▶ _Page_:
When we are shamed we are deeply wounded, so deeply in fact that we internalise the experience as meaning there is something wrong with us . We have not just made a mistake …we are that mistake!!
Then we spend the rest of our lives trying to hide this deadly defect hoping that no one will ever find us out.
Yet shame still lies deep within us, in the darkness and it takes a huge amount of energy to hide it protect it or try to prove it wrong.
Some of us may run about over achieving, striving to be perfect, working all hours , self sacrificing and over giving in order to try and not feel our pervasive sense of failure.
We may pretend to be strong. Superwoman/Man to avoid any feelings of weakness , vulnerability or overwhelm.
Others retreat from the world and collapse into depression and self doubt in order to not feel rage or guilt or despair. Feelings fueled by a subtle knowing we will never be good enough. We will never be loveable. We are just wrong!
But of course this is just untrue…………….
So how do we reverse this situation ? Well the first thing is to bring shame out of the shadows into the light. To admit to the self and perhaps one safe, unconditional person the most toe curling events of our lives. The experiences we would wish to hide for ever. Those times we have wanted the ground to swallow us. Additionally then to admit the times we have done things to others that we are ashamed of. The times we have gone against our own values and stunned ourselves with our own greed, weakness, selfishness…..add you own tag.
The thing is , we are all human, we have ALL made hideous mistakes, through fear, anger, jealousy, abandonment, neediness, flakiness and all the rest of human frailty. This is just being human. Growth occurs when we admit all of this to ourselves and yet …..forgive and start again.
We take our own hand and commit to stand in our own corner, becoming our own champion.
It does not happen overnight but when shame is dismantled the relief and the freedom is immeasurable. I have heard people say they have felt true joy for the first time…that they feel hopeful about the future for the first time.

▶ _Dataset content_:
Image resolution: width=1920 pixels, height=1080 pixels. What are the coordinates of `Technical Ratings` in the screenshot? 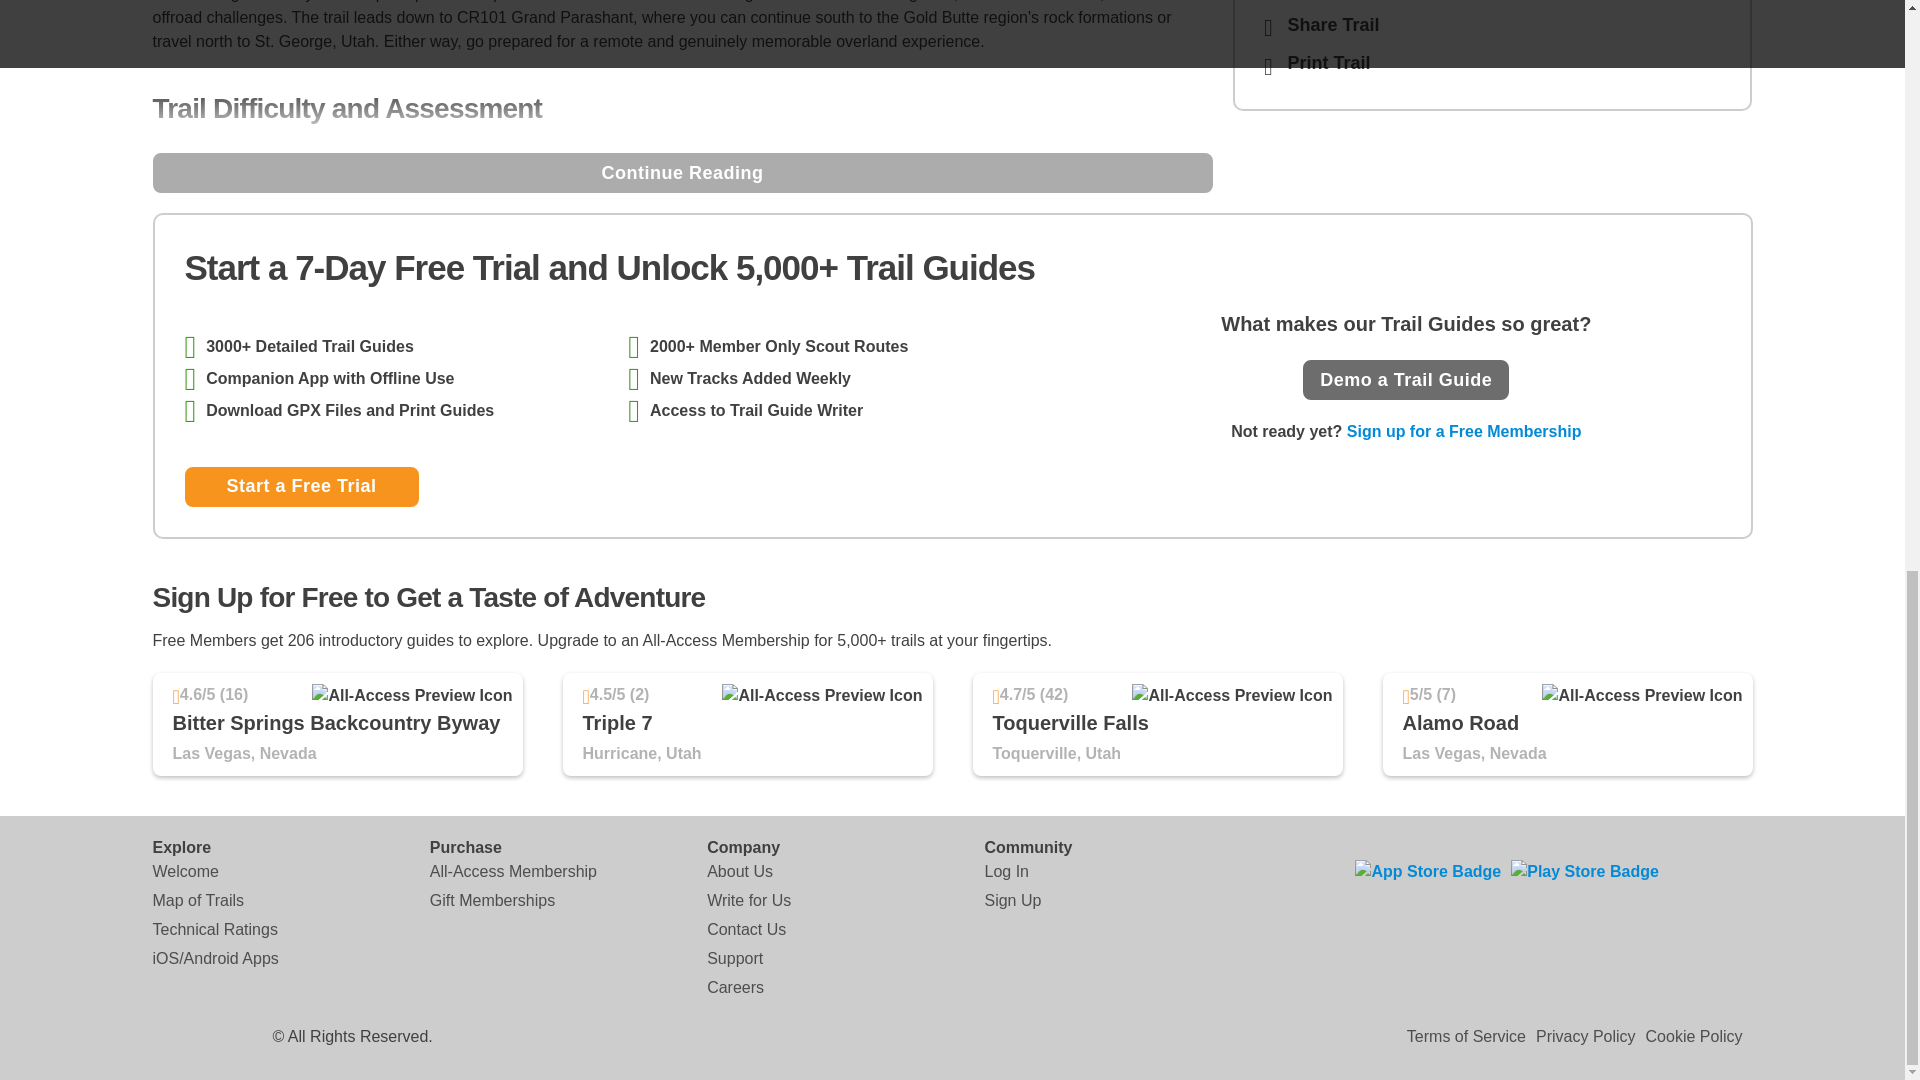 It's located at (214, 930).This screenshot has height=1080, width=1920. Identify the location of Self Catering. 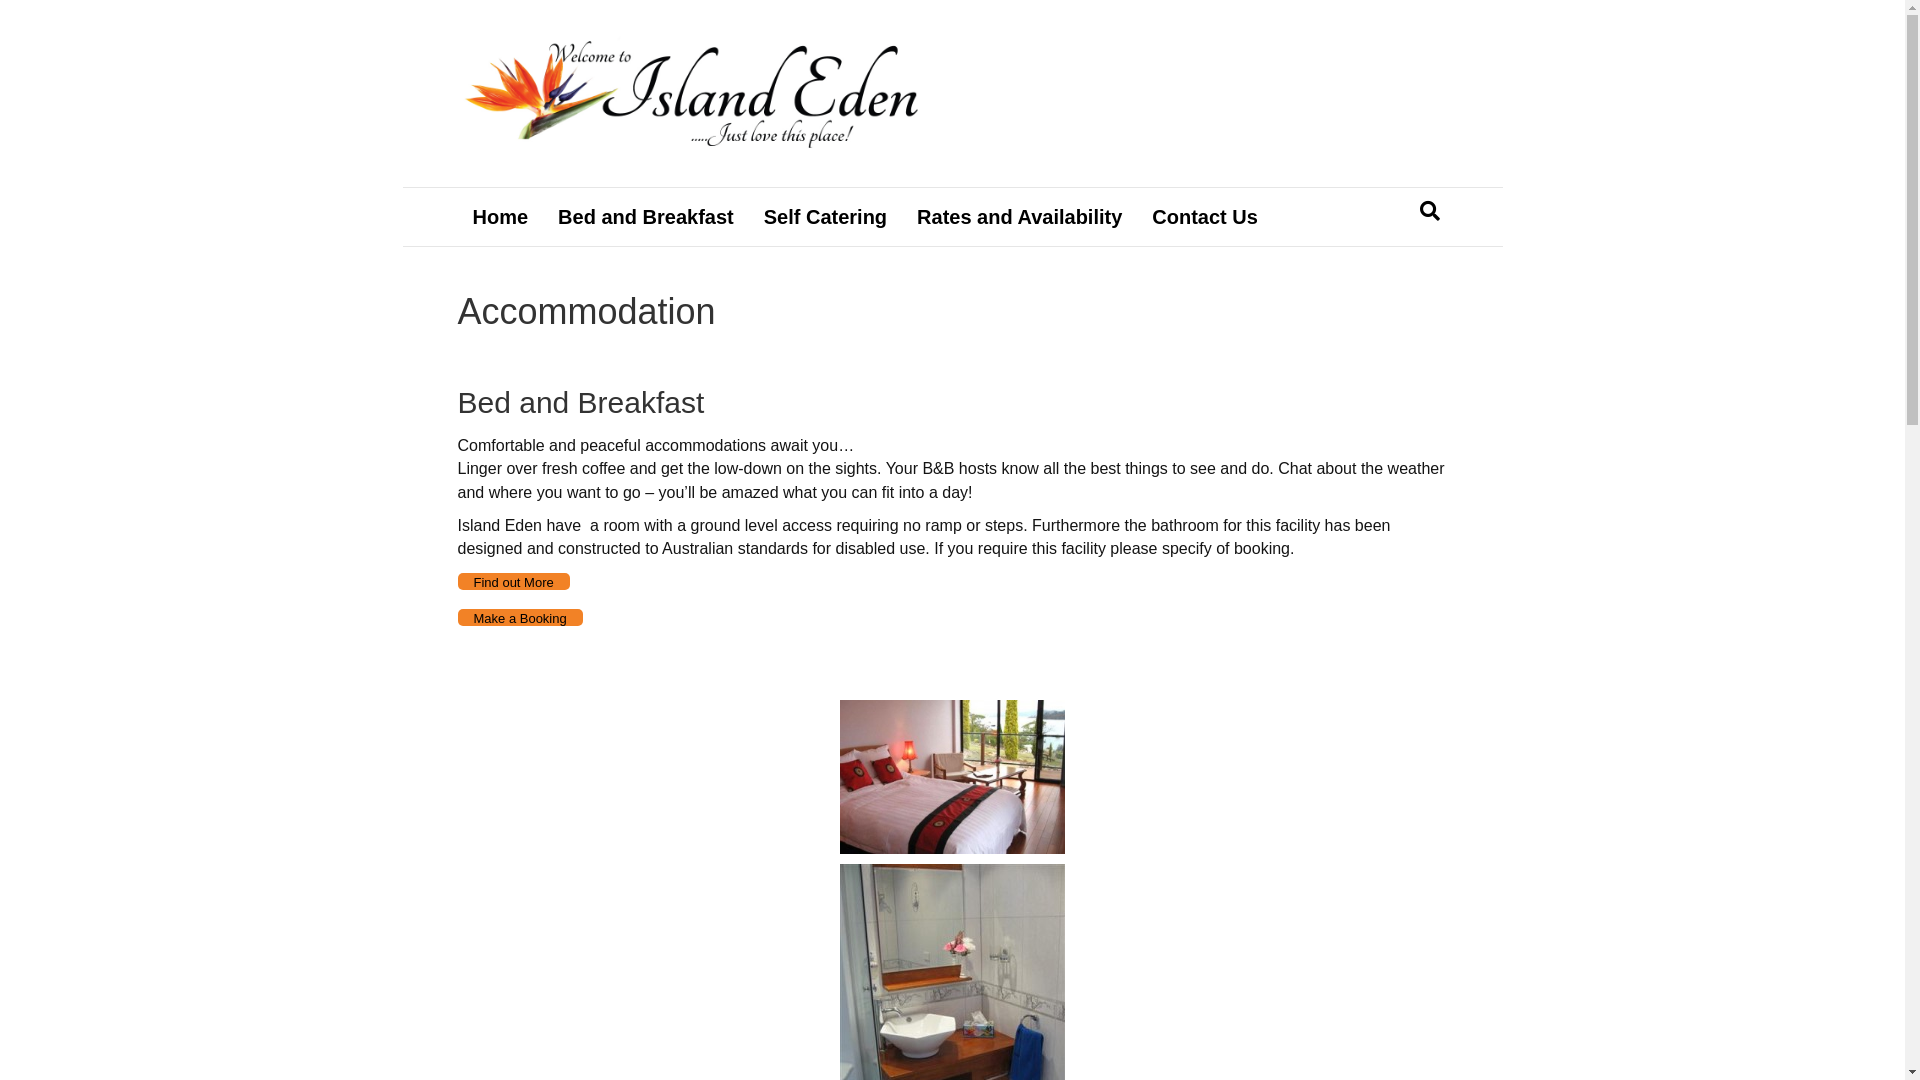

▶ _Task requirements_:
a - Give the passage on shame again, starting at the words "Others retreat from" and stopping after "you own tag.", but swap "depression" for "despondency".
b - Answer these questions from the passage on shame:
(i) What may we pretend to be in order to avoid feelings of weakness, vulnerability or overwhelm?
(ii) What is the first thing to do to reverse the situation?
(iii) What have people said they felt for the first time once shame was dismantled?
You won't need the material for this.

▶ _Results of the exercise_:
a -
Others retreat from the world and collapse into despondency and self doubt in order to not feel rage or guilt or despair. Feelings fueled by a subtle knowing we will never be good enough. We will never be loveable. We are just wrong!
But of course this is just untrue…………….
So how do we reverse this situation ? Well the first thing is to bring shame out of the shadows into the light. To admit to the self and perhaps one safe, unconditional person the most toe curling events of our lives. The experiences we would wish to hide for ever. Those times we have wanted the ground to swallow us. Additionally then to admit the times we have done things to others that we are ashamed of. The times we have gone against our own values and stunned ourselves with our own greed, weakness, selfishness…..add you own tag.

b -
(i) Strong, a Superwoman/Man.
(ii) Bring shame out of the shadows into the light.
(iii) True joy, and hopeful about the future.